Teeth form by reciprocal interactions between epithelial and mesenchymal tissues derived from the ectodermal cell layer of the developing embryo. Tooth formation initiates when the epithelial lining of the oral cavity thickens to form primary epithelial bands (named placodes), which correspond in position to the future teeth in the upper and lower jaws. The epithelium then invaginates into the underlying mesenchyme, which responds to signals from this epithelium, to form the dental papilla. This process initiates a cascade of molecular signals. This cascade of signals between the dental epithelium and mesenchyme results in differentiation of the cells and tissues that make up a tooth organ, and the ultimate formation of a mature tooth.
Observations of teeth formed in teratomas, show us that teeth can form from germ cells. Teratomas are tumors derived from pluripotent germ cells, and when they form in the ovaries, these tumors often contain well-differentiated cells that make tissues and organs, including hair and teeth. This evidence shows us that with the right trigger, a cascade of cell differentiation and reciprocal signaling in germ cells, can result in the complete formation of a tooth organ. Studies of tooth formation from human embryonic stem cells will also help us to understand fate decisions of tooth-specific lineage in early odontogenesis, as well and epithelial/mesenchymal interactions required in the development of tooth and other organs.
We hypothesize that given suitable conditions, human embryonic stem cells (hESC) can commit to dental specific lineage cells. The odontogenic potential of these cells could progress once a reciprocal communication with mesenchyme is established, ultimately deposit dentin and enamel matrix proteins.
Our specific aims are as follows: 1) to direct hESCs differentiation to dental epithelial lineage cells. In this first stage of tooth formation, we will determine the factors required for the formation of dental epithelial lineage cells, which can then direct dental mesenchymal differentiation as the cascade of events that result in tooth formation begins. 2) To determine the factors in the dental mesenchyme responsible for inducing the differentiation of dental epithelial lineage cells into ameloblasts. This second stage of differentiation is important for continued tooth formation. These experiments will help us to understand the signals required for maturation of the dental epithelium into ameloblasts, which are the cells responsible for tooth enamel formation.

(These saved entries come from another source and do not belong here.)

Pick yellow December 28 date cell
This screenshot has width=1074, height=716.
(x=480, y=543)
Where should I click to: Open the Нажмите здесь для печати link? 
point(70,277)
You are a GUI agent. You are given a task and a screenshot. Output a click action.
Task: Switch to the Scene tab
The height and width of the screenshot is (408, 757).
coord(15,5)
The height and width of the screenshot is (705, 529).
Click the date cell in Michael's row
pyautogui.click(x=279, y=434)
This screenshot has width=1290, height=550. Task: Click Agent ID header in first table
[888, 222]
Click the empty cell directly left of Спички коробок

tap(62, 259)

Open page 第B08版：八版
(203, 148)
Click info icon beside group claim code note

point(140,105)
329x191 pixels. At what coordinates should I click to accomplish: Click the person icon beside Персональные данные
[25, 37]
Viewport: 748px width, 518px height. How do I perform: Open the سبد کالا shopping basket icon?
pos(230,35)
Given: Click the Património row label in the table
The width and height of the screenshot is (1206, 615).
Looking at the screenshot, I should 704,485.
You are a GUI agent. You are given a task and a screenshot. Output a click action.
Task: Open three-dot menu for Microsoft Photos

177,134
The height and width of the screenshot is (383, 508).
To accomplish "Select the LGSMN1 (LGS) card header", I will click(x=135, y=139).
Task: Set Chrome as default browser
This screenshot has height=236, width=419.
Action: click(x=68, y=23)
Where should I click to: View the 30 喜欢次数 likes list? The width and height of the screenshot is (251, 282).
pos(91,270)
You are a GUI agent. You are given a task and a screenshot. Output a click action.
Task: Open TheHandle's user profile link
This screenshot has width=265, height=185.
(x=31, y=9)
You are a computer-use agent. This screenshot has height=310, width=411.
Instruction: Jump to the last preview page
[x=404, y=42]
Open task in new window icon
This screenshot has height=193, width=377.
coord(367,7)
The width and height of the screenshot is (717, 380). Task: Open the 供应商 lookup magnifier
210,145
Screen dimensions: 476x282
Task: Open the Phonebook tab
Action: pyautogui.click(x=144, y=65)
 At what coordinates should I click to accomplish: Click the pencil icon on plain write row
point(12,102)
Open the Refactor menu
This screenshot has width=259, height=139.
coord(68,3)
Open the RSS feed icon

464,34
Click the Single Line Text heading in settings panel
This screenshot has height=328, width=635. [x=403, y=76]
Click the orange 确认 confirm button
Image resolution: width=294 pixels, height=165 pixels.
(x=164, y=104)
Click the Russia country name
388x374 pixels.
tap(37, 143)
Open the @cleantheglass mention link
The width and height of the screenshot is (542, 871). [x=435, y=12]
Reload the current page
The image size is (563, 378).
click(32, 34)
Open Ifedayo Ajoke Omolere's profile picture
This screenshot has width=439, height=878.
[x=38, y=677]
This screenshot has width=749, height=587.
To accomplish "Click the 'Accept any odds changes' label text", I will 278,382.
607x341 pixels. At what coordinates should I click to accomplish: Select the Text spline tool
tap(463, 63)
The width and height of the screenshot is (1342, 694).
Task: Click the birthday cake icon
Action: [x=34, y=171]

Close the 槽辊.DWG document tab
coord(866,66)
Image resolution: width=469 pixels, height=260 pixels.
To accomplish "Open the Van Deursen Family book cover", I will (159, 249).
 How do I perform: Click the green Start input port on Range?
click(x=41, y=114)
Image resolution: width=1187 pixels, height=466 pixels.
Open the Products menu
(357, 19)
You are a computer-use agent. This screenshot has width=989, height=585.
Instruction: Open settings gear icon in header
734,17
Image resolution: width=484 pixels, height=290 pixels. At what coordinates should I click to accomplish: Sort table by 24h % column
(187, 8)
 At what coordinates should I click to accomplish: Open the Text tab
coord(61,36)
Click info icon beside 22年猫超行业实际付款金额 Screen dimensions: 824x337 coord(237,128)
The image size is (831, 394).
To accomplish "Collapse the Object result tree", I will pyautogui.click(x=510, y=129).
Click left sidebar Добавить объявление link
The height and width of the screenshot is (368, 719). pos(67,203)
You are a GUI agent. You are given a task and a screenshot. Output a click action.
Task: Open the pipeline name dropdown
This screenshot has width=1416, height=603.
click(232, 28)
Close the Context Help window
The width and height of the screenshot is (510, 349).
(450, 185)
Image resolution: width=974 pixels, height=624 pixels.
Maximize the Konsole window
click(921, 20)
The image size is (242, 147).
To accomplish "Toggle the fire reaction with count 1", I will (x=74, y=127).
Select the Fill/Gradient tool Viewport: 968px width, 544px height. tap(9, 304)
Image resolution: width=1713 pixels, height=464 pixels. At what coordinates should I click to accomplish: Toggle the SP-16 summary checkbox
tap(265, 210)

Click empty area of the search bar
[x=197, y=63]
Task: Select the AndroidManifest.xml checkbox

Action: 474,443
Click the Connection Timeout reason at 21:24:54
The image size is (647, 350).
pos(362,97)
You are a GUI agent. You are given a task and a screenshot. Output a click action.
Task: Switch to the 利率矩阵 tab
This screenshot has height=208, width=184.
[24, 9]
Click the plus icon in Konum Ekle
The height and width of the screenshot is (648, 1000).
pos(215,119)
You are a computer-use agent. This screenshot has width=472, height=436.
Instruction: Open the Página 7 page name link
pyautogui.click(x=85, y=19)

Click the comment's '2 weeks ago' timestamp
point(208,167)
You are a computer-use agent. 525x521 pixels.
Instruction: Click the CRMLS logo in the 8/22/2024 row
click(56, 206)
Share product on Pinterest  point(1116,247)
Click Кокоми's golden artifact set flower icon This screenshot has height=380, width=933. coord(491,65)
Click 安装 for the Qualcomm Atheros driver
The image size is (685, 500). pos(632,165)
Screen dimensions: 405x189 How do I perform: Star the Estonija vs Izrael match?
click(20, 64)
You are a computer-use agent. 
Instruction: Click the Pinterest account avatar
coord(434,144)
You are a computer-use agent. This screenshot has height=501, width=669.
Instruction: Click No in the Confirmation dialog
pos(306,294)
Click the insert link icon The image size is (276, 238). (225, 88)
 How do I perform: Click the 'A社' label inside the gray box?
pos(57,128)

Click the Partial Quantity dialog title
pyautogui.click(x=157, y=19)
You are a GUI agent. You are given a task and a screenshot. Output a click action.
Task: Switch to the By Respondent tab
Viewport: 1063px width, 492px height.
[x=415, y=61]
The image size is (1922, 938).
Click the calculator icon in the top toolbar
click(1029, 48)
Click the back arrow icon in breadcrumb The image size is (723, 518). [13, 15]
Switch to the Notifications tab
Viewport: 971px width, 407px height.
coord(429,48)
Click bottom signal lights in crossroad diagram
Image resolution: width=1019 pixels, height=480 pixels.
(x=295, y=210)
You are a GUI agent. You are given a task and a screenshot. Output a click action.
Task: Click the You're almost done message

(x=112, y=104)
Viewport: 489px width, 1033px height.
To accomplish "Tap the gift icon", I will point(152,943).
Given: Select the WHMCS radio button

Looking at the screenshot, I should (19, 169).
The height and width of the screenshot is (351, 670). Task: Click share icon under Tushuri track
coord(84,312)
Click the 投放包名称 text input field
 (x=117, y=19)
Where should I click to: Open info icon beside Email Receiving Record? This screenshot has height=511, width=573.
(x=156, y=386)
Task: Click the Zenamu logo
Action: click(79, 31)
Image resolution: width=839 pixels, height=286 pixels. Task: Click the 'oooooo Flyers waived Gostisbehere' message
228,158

Our ultimate goal in these experiments is determine how teeth can differentiate from stem cells, and to use this knowledge to replace missing teeth in humans. In this seed grant we will take the first step toward this goal, to discover what directs the differentiation of dental lineage cells. The tooth organ model will help us to better understand epithelial-mesenchymal interactions in organ development.
There is currently much interest in bioengineering teeth, because dental decay and tooth loss constitutes an important health issue. In today’s market, the cost of each tooth replacement for Californians is around $2500. Currently, replacement of teeth requires prosthetic strategies including dental bridges, dentures and metal post implants covered by crowns. These prosthetic replacements must be replaced periodically, and there is no doubt that natural teeth are in all ways superior to these man-made materials. An ultimate goal in the use of stem cell research would be to promote the formation of new teeth to replace missing teeth, in the same way that permanent teeth replace the primary teeth of formed in early childhood.
Of additional importance in this study is to understand cell fate decisions that direct the formation of organ-specific epithelial and mesenchymal tissues toward tooth formation. In other words, what factors direct germ cells to differentiate into the epithelial and mesenchymal cells of a tooth organ? The tooth is a particularly interesting model of organ development, forming a simple organ system from ectodermally derived epithelial and neurocrest cells. These cells continue to interact and influence each other’s differentiation as they progress down separate developmental pathways. If teeth can form following an initial ”triggering” event that starts the cascade of cell differentiation and interaction that results in tooth formation, then similar mechanisms may be sought in development of other organ systems.
In summary, funding of this seed grant will allow us to pursue this unique research on tooth formation, helping us to understand the mechanisms of tooth formation, as well enhancing our basic knowledge of cell fate decisions in organ development. These studies could help Californian’s enjoy a life with functional teeth at all ages.